Goodwin’s Iwasko discussed TowerBrook’s acquisitions of Envevo and TXO with Legal Business: ‘These deals are significant because they are the first two investments by TowerBrook’s new impact fund, TowerBrook Delta. Delta invests in businesses that are making a positive impact around the world.
‘I have seen multiple electric vehicle charger businesses come across my desk in the past few months as private equity sponsors focus on renewable energy targets and impact investing more generally. It is notable that a private equity firm of TowerBrook’s size and stature has decided to devote time and capital to making these socially and environmentally meaningful investments. Other sponsors are showing interest as well. It is a positive story.’
When asked about market prospects, Iwasko said: ‘European private equity activity is picking up. People around the City were talking about writing off 2023 earlier in the year, but that is not the case. I am seeing increased activity in a number of sectors.’
Tong added: ‘In addition to the uptick in LBO activity, we are also seeing traditional private equity sponsors continue to be quite creative in how they are deploying capital, such as through minority investments and structured equity.’
Elsewhere in the sustainable energy market, subsidiary of the Ocean Winds collection of UK renewable energy developments, Moray West offshore wind farm, has secured £2bn in limited-recourse project financing for its 882MW project to reach financial close.
Moray West is the first project from the 2022 Allocation Round Four of the UK government’s initiative for assisting the generation of low-carbon energy, Contracts for Difference, to reach financial close, as well as the first wind farm in the UK to depend on mostly corporate power purchase agreements for the commercialisation of its production.

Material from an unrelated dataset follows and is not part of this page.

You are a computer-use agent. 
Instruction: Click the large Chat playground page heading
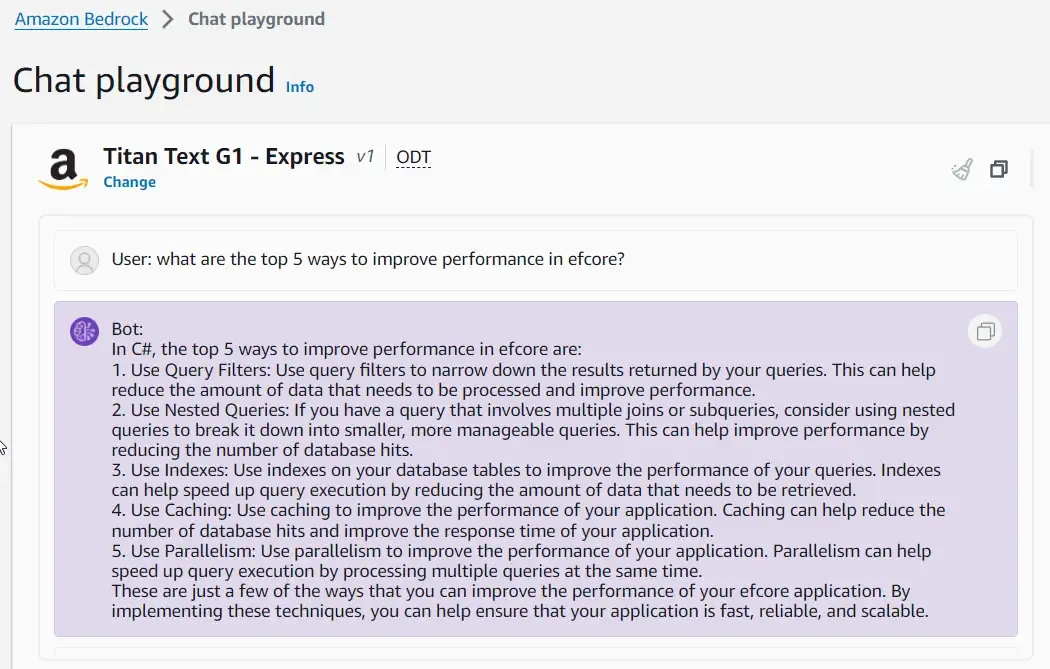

Ashurst advised Moray West’s lenders in the securing of the project financing, with partners David Wadham and Nick Hilder leading on the deal, while Norton Rose Fulbright’s Rob Marsh acted as lead counsel on behalf of the project’s sponsors.

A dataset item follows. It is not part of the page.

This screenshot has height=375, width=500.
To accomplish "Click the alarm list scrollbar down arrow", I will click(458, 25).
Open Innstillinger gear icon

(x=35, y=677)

In the same line of work, last month also saw Burges Salmon advise German corporation BayWa on the sale of the sixth wind farm, Dalquhandy, to Greencoat UK Wind (represented by Natasha Luther-Jones and Stephen Atkinson from DLA Piper). Based in South Lanarkshire, Scotland, Dalquhandy is a 42MW wind farm that will produce enough electricity to provide 31,000 homes with power in the UK.
Having advised before on BayWa’s initial purchase of Dalquhandy, Burges Salmon also negotiated a ten-year fixed price power purchase agreement with the BT Group for 80% of its output.
Partner Danny Lee in Burges Salmon’s corporate team who led on the deal, gave his insights on the renewable energy market for Legal Business: ‘The market is reasonably buoyant, but energy prices have led to uncertainty, particularly with the levy the government was proposing to introduce. Project connection times are putting certain investors off but there are also new technologies coming on the scene, hydrogen being an obvious example but also battery energy storage systems which are galvanizing the sector. These are forces that are driving a lot of the deal activity we are involved in.’
Focusing on the sale of Dalquhandy wind farm, Lee explained: ‘This deal clearly demonstrates that there is still an appetite for good quality projects in the offshore wind space. In terms of BayWa, we acted for them to acquire the assets when it was a consented project and they built it out and constructed it and ultimately sold it.’
He concluded: ‘One of the interesting things is that the arrangements surrounding the stakeholders who purchase the outputs of windfarms are becoming particularly innovative. We are going to see corporations like BT enter into purchase agreements with windfarms because of ESG obligations. Companies must demonstrate that they are doing the right thing to reach net zero. The best way to do that is to enter into purchase agreements with windfarms.’